──────── Texte à étudier
Les personnes âgées de moins de 18 ans seront-elles autorisées à télécharger ou à supprimer l’application, avec ou sans le consentement de leurs parents? Devraient-ils utiliser l’application, compte tenu des effets positifs et négatifs potentiels connexes? Quels renseignements leur seront fournis sur le fonctionnement de l’application et sur la manière de procéder s’ils donnent ou reçoivent une alerte? Auront-ils confiance en cette application? 

Le premier ministre Justin Trudeau décrit « COVID Alerte » comme étant une application que vous pouvez télécharger, puis oublier, jusqu’à ce que vous envoyiez un message à vos amis ou camarades de classe pour signaler un risque d’infection, ou que vous receviez un message en un instant qui vous informe que vous avez peut-être été exposé à un agent pathogène possiblement mortel. 

Voici un scénario possible : nous sommes au début du mois de septembre, et les cours viennent de recommencer à l’école secondaire de votre enfant. Pendant le cours de mathématiques, les téléphones dans la salle de classe et dans tout le bâtiment se mettent à sonner. Tous partagent le même message : vous avez été en contact avec quelqu’un qui a reçu un diagnostic de COVID-19. Les élèves commencent immédiatement à appeler leurs amis et leurs parents; les suppositions concernant l’identité de l’élève ou du membre du personnel l’ayant contracté commencent à circuler. L’équipe administrative de l’école se met en mode crise : annule-t-elle le reste de la journée scolaire? Que faire pendant les 14 jours suivants? En quelques minutes, les élèves anxieux ramassent leurs affaires et partent. Le cours de mathématiques prend subitement fin.
────────────────
──────── Données fournies
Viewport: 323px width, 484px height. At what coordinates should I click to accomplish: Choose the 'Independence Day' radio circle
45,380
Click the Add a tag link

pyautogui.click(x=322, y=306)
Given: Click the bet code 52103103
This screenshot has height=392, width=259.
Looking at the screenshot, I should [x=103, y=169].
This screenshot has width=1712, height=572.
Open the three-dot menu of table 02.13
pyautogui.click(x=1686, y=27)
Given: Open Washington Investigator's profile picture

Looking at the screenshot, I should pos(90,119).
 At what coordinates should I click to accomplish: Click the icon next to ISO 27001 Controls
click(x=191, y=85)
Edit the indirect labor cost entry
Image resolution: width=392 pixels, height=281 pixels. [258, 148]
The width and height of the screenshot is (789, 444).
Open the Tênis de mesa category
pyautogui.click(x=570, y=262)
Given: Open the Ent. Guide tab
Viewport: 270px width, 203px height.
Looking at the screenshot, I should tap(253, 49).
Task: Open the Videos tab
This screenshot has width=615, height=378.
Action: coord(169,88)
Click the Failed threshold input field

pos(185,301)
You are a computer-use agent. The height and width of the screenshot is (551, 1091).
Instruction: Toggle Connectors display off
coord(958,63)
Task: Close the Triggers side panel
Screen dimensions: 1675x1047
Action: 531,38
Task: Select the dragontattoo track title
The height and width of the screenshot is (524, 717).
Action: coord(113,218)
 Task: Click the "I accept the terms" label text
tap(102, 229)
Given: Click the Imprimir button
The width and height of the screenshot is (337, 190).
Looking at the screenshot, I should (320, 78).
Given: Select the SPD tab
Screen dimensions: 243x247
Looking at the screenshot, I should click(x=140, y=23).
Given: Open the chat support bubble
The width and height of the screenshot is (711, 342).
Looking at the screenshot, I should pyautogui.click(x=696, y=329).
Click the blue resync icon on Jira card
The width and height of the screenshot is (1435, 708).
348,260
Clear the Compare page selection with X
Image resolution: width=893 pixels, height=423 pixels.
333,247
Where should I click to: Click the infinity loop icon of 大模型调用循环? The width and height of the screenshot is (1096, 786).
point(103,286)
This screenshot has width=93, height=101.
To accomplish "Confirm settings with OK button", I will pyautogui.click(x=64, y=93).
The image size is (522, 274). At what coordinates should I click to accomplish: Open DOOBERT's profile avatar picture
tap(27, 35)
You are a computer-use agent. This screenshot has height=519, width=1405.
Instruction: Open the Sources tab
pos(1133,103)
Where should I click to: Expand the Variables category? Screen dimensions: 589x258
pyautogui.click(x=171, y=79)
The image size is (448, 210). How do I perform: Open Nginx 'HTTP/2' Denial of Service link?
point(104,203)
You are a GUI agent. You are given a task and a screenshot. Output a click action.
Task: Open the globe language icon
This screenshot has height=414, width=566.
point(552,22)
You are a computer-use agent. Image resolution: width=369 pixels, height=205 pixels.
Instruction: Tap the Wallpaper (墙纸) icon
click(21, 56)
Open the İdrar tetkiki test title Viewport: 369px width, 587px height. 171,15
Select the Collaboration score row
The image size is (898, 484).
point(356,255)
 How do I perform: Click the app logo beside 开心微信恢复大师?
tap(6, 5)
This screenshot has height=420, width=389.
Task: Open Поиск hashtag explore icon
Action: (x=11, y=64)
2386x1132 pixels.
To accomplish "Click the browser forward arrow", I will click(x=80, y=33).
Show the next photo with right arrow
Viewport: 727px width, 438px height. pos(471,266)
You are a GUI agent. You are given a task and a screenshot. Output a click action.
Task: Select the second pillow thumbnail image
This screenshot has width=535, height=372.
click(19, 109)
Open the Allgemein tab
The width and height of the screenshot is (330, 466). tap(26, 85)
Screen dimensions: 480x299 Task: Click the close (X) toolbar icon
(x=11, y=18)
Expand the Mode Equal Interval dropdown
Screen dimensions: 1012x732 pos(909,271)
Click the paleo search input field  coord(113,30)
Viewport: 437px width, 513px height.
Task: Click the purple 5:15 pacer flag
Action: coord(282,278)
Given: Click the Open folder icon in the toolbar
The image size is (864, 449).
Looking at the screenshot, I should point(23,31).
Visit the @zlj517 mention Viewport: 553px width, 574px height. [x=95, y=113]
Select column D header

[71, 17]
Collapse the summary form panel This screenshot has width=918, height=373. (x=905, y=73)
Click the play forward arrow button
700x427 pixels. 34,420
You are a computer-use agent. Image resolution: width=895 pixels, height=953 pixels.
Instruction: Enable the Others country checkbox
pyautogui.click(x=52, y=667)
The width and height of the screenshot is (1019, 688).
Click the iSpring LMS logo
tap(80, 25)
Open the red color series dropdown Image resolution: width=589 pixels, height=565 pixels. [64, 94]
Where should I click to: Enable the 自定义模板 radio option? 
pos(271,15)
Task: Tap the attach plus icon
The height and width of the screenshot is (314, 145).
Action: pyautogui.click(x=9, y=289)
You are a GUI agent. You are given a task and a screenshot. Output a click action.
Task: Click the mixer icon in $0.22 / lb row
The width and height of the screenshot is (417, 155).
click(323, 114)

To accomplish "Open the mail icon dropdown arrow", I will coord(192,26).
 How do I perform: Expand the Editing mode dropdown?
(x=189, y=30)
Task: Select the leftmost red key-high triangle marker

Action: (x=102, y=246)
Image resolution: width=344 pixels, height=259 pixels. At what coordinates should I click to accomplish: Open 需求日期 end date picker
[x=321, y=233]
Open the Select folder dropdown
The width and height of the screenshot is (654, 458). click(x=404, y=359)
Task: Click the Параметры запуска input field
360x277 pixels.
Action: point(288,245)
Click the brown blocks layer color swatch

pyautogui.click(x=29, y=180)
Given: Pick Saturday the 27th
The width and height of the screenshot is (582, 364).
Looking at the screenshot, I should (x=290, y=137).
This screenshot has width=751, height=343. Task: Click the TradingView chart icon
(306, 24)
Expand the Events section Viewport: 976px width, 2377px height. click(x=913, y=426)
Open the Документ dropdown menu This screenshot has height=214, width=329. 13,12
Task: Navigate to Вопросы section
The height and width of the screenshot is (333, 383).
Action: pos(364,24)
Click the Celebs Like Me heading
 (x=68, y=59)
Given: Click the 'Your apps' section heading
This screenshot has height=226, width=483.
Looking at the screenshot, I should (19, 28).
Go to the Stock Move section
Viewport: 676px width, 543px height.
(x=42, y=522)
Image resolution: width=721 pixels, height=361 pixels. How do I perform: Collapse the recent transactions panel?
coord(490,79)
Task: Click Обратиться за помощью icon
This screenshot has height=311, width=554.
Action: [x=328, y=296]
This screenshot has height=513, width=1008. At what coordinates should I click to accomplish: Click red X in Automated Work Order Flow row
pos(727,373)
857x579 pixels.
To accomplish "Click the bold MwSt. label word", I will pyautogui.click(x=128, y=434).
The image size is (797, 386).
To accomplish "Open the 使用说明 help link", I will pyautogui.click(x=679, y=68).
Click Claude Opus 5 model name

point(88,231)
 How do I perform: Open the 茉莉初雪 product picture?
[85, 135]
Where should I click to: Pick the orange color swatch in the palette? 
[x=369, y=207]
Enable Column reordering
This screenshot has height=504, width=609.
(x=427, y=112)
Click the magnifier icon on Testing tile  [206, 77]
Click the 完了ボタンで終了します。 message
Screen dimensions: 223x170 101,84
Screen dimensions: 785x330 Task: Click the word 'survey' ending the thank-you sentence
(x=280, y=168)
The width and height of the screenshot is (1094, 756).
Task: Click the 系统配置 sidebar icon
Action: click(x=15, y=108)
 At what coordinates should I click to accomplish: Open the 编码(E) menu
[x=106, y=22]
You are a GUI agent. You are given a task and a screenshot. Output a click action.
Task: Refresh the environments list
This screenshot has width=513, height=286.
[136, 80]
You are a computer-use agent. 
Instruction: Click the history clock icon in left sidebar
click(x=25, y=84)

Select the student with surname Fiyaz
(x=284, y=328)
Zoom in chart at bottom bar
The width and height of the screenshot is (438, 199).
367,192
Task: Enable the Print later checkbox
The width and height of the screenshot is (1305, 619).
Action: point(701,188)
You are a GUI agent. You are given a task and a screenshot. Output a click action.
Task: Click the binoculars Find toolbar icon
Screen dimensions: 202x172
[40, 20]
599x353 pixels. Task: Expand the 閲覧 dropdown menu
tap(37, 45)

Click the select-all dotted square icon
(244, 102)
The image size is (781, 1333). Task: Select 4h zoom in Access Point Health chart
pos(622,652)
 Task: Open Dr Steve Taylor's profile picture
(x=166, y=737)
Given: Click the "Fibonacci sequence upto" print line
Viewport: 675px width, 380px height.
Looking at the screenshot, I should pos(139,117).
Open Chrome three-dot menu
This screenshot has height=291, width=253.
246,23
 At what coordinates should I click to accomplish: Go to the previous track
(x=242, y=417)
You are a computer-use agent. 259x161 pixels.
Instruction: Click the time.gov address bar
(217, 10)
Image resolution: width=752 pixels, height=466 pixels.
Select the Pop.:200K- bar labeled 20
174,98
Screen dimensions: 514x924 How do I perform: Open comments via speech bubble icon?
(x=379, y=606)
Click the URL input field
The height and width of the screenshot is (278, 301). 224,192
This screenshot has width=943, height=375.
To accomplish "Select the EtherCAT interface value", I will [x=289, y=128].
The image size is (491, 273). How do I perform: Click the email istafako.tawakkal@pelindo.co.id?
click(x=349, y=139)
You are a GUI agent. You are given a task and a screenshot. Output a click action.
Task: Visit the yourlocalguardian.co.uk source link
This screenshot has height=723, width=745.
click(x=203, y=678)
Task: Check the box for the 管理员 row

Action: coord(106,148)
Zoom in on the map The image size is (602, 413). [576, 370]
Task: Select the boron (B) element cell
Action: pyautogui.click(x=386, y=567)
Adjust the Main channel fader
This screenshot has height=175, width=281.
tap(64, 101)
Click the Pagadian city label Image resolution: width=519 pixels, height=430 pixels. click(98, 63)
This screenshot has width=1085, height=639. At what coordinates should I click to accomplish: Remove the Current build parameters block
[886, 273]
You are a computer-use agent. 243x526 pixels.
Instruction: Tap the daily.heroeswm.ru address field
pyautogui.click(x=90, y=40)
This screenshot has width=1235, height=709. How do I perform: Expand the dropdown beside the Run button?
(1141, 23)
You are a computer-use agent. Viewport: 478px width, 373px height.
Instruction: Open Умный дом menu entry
────────────────
Travail à faire> Reproduisez mot pour mot le passage du texte sur l'application COVID Alerte qui va de « Le premier ministre » à « pathogène possiblement mortel. », bornes incluses. Les enregistrements forment un matériau distinct du texte.

Tâche accomplie>
Le premier ministre Justin Trudeau décrit « COVID Alerte » comme étant une application que vous pouvez télécharger, puis oublier, jusqu’à ce que vous envoyiez un message à vos amis ou camarades de classe pour signaler un risque d’infection, ou que vous receviez un message en un instant qui vous informe que vous avez peut-être été exposé à un agent pathogène possiblement mortel.